Finalmente, o Alecrim não admite melancolias, tristezas, tremores, nem desmaios de coração, cujas raízes, ramos, cascas, folhas, e flores tem quase infinitas virtudes das quais diremos a que bem, e fielmente coligimos, e tirámos de vários Autores; para glória de Deus nosso Senhor, e proveito dos homens.

Os gomosinhos mais tenros do Alecrim comidos pelas manhãs com pão, e sal, fortificam a cabeça, e o cérebro, conservam a vista alentada, robusta, aguda, e forte.

A flor, e folhas do Alecrim feitas em pó, e trazidas junto ao corpo, afugentam os três inimigos do mesmo corpo, que são pulgas, piolhos, e percevejos.

Os sobreditos pós trazidos junto ao corpo, e da banda esquerda, impedem a melancolia, e alegram muito o coração.

As folhas do Alecrim bem machucadas ou mastigadas, e postas sobre a chaga fresca, a curam, e cicatrizam maravilhosamente.

A flor do Alecrim comida em jejum com mel da mesma flor, e uma fatia de pão quente, conserva muito a saúde, e não deixa gerar bolhas, sangue podre, nem mal de gota, antes pelo contrário, se algum tiver tal mal, lho tirará.

O Alecrim afugenta todo o animal venenoso, cujo sumo ferve contra a peste, e mal contagioso.

Os ramos, ou troncos de Alecrim queimado, e feito em pó, aproveita para embranquecer os dentes, e fortificá-los, e não deixa criar neles bichos, nem frialdades.

A mulher que tiver uso de comer a flor do Alecrim em jejum, e com pão de centeio não padecerá malde madre, porque tomado deste modo reprime os maus humores, gasta as humidades, e cura todos e quaisquer achaques interiores a toda a pessoa, que assim o usar.

A flor, e folhas de Alecrim metidas nas arcas, e entre a roupa, a conservam sem traça, e sem se cortar, e lhe comunicam muito bom cheiro.

Quem se acostumar a lavar o corpo com água, em que se cozer o Alecrim, e tomar boa cor, saiba que se conservará com boa saúde, e disposição de moço.

As casas, que por serem escuras, e húmidas, costumam ser pouco sadias, defumando-as com o Alecrim, se conservam sadias, e enxutas.

Se quem estiver acatarrado, tomar o fumo da casca de Alecrim pelos narizes, purgará a cabeça e ficará são.

Se algum se tolher por frialdade, ou por se lhe dar o ar, estando suado, tome amiúde banho de Alecrim, e sem falta sarará.

As folhas do Alecrim pisadas, feitas em emplastro, e postas sobre as quebraduras dos meninos, são excelente cura, porque soldam, e fortificam em nove dias.

Notem um maravilhoso segredo experimentado para qualquer quebradura, e é as alfarrobas verdes pisadas, e postas sobre as quebraduras, as curam, e soldam em menos de oito dias.

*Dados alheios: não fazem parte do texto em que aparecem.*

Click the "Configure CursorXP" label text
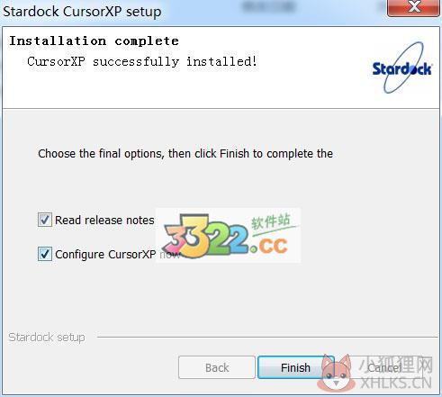 pos(105,255)
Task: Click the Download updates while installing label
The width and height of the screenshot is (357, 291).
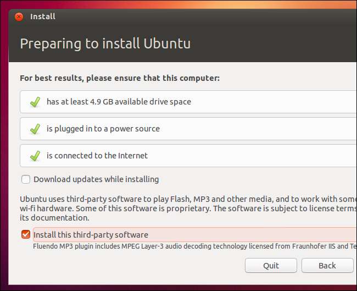Action: pos(96,179)
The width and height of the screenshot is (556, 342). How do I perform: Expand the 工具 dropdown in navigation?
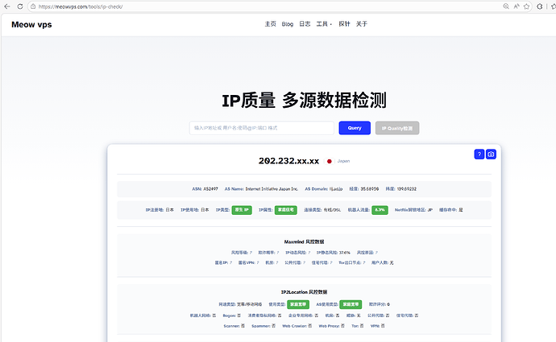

A flor do Alecrim misturada com mel cozido, e escumado, feita conserva, e tomada de manhã, e á tarde, sara de todo o mal oculto, preserva de todo o achaque, que procede de fleumas, viscosidades, e frialdade.

A flor do Alecrim verde, ou seca feita em conserva com açucar, e tomada pelas manhãs com um copo de vinho branco, desterra os desmaios do coração, alarga a respiração, conforta a digestão, tira os flatos, e dor de estômago, e finalmente reprime o vómito.

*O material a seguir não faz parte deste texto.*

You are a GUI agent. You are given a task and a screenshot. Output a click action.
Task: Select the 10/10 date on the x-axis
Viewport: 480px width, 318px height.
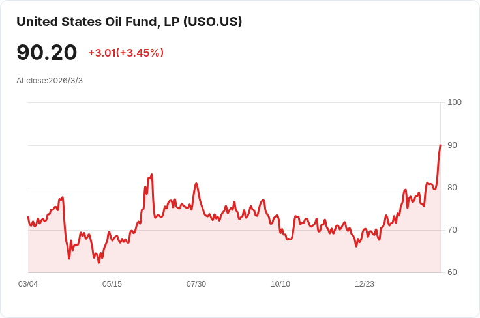(x=280, y=284)
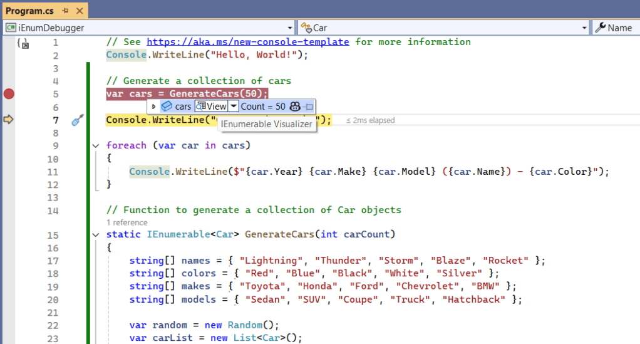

As folhas do Alecrim cozidas com vinho branco, e aplicadas quentes, como emplastro, aos genitais, fazem urinar bem a quem tiver retenção de urina.

Se as mulheres tomarem por baixo o bafo de água bem cozida com o Alecrim lhes limpará a madre, confortando-a, e reparando-a para conceber.

As folhas de Alecrim cozidas em vinho branco, e postas como emplastro, o mais quente que se puder sofrer, sobre as almorreimas, apertam, enxugam, e tiram toda a dor, fazendo isto três vezes cada dia por tempo de três dias.

Quem tiver dor nas juntas por causa de algum humor frio, e as lavar a miúdo com água bem quente, em que se cozesse Alecrim, se lhe tirará a dor de qualquer parte, em que a tiver.

Se do vinho em que se cozer Alecrim, se fizer aguardente, e com ela lavarem muitas vezes a sarna, e cancro, sararão.

Quem usar de beber a sobredita água, quando se deitar na cama, será preservado de muitas doenças ocultas. E do mesmo modo aproveita para a memória.

Se lavarem as crianças com água de cozimento de Alecrim, se criarão muito limpas e sãs, sem cancro, nem sarna.

No tempo da peste é coisa muito saudável e proveitosa queimar muito Alecrim nas casas e ruas, porque adelgaça o ar, e afugenta a peste.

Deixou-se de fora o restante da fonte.